- [Records shown]:
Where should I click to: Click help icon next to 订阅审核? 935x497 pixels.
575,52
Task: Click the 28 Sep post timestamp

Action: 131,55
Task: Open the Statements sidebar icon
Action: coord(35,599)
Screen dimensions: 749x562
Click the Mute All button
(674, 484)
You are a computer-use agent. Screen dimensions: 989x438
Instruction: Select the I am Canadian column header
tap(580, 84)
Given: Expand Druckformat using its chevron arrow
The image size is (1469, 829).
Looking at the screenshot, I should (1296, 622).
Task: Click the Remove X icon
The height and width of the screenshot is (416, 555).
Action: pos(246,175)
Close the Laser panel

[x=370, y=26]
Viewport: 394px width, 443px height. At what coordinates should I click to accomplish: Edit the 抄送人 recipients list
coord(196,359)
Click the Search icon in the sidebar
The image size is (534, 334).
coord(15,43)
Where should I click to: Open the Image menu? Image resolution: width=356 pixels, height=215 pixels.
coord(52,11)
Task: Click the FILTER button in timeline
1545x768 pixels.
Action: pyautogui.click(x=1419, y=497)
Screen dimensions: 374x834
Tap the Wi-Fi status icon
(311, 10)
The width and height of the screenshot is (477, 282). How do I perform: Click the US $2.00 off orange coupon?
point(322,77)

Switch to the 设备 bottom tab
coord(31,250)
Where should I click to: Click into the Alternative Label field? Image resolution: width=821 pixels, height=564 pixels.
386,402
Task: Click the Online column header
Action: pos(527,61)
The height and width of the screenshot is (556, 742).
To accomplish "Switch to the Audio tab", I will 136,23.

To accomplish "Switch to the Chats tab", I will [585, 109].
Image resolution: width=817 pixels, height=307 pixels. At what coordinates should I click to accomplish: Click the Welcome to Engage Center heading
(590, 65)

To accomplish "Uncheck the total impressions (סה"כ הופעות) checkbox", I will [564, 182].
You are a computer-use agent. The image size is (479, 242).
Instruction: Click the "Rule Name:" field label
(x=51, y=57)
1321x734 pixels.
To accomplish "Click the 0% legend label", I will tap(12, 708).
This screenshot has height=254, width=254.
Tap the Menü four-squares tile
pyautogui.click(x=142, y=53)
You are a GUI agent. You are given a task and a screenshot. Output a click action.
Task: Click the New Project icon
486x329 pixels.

- [What the task requires]: Revise everything from the entry line containing "Viewport: 394px width, 443px" down to the line containing "coord(15,43)", changing "sidebar" to "side panel" and leaving all else as is. Give back only those lines.

- [Solved exercise]:
Viewport: 394px width, 443px height. At what coordinates should I click to accomplish: Edit the 抄送人 recipients list
coord(196,359)
Click the Search icon in the side panel
The image size is (534, 334).
coord(15,43)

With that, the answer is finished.